(Stored records)

|---|

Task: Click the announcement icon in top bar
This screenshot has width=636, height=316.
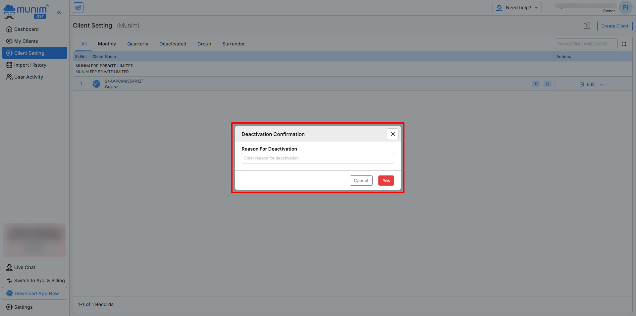Action: [78, 8]
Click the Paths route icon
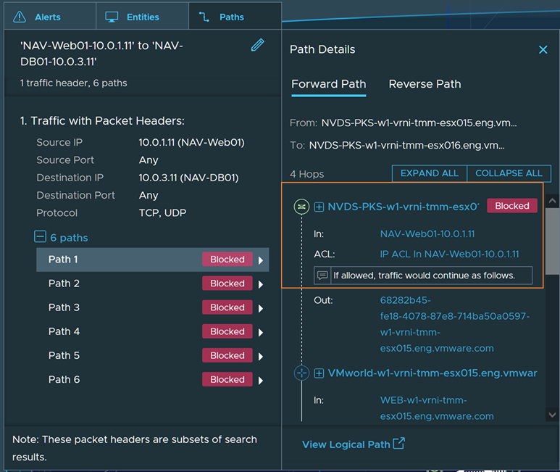Screen dimensions: 560x472 pos(204,17)
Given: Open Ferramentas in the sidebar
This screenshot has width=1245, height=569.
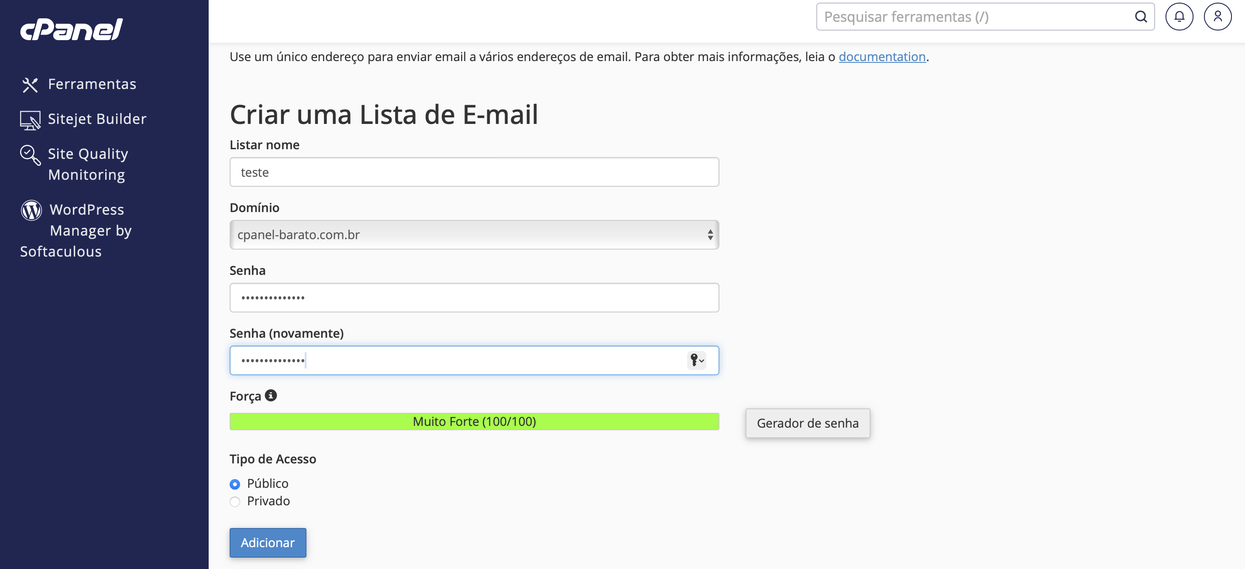Looking at the screenshot, I should coord(92,84).
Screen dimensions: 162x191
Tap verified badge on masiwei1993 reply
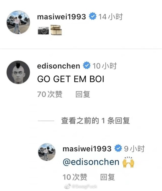118,148
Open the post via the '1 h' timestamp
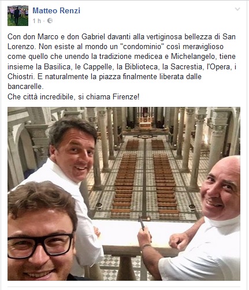 tap(36, 21)
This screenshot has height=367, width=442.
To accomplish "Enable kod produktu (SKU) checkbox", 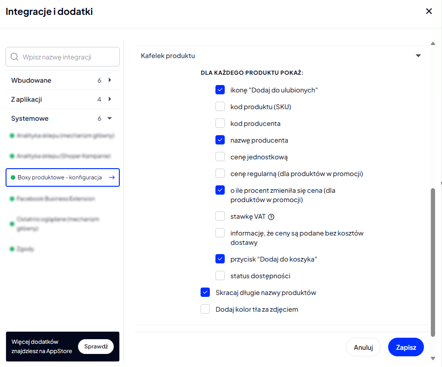I will (220, 107).
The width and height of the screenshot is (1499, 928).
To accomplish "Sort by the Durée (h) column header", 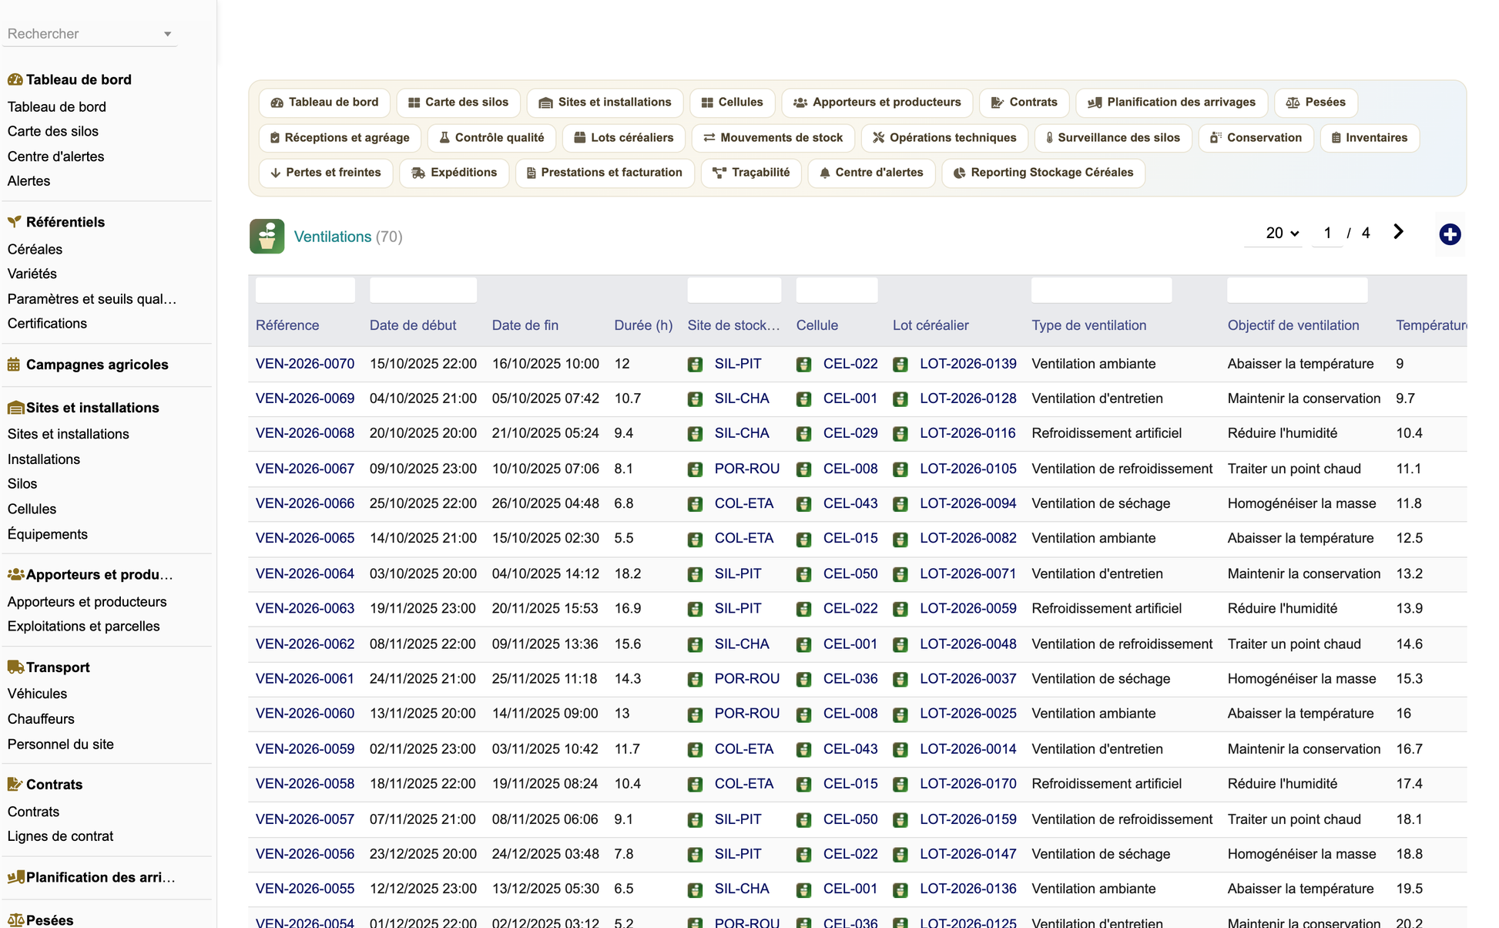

|---|

◆ **Assigned task**
The reply should hold the lines from the top of the records through the line containing "Given: Open Ferramentas in the sidebar", reproduced exactly, and no pictures.

◆ **Answer to the exercise**
Task: Click the announcement icon in top bar
This screenshot has width=636, height=316.
Action: [78, 8]
Click the Paths route icon
Screen dimensions: 560x472 pos(204,17)
Given: Open Ferramentas in the sidebar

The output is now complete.